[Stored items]
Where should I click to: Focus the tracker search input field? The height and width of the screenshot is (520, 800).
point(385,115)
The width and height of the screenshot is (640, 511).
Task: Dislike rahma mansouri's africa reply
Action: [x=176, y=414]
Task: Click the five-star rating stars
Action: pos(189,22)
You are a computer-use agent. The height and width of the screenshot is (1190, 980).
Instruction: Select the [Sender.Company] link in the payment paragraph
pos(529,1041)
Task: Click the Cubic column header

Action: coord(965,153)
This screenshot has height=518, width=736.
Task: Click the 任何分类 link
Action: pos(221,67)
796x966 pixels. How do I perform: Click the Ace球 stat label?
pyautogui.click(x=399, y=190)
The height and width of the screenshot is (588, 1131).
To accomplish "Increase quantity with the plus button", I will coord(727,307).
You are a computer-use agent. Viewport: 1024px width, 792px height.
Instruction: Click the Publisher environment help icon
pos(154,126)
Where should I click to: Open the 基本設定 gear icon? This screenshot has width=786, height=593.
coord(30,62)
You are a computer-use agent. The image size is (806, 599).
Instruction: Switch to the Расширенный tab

**EXERCISE PROMPT**
Write the records out again so that each one matches the original exactly.

**RESULT FOR THIS TASK**
Where should I click to: Focus the tracker search input field? The height and width of the screenshot is (520, 800).
point(385,115)
The width and height of the screenshot is (640, 511).
Task: Dislike rahma mansouri's africa reply
Action: [x=176, y=414]
Task: Click the five-star rating stars
Action: pos(189,22)
You are a computer-use agent. The height and width of the screenshot is (1190, 980).
Instruction: Select the [Sender.Company] link in the payment paragraph
pos(529,1041)
Task: Click the Cubic column header

Action: coord(965,153)
This screenshot has height=518, width=736.
Task: Click the 任何分类 link
Action: pos(221,67)
796x966 pixels. How do I perform: Click the Ace球 stat label?
pyautogui.click(x=399, y=190)
The height and width of the screenshot is (588, 1131).
To accomplish "Increase quantity with the plus button", I will coord(727,307).
You are a computer-use agent. Viewport: 1024px width, 792px height.
Instruction: Click the Publisher environment help icon
pos(154,126)
Where should I click to: Open the 基本設定 gear icon? This screenshot has width=786, height=593.
coord(30,62)
You are a computer-use agent. The image size is (806, 599).
Instruction: Switch to the Расширенный tab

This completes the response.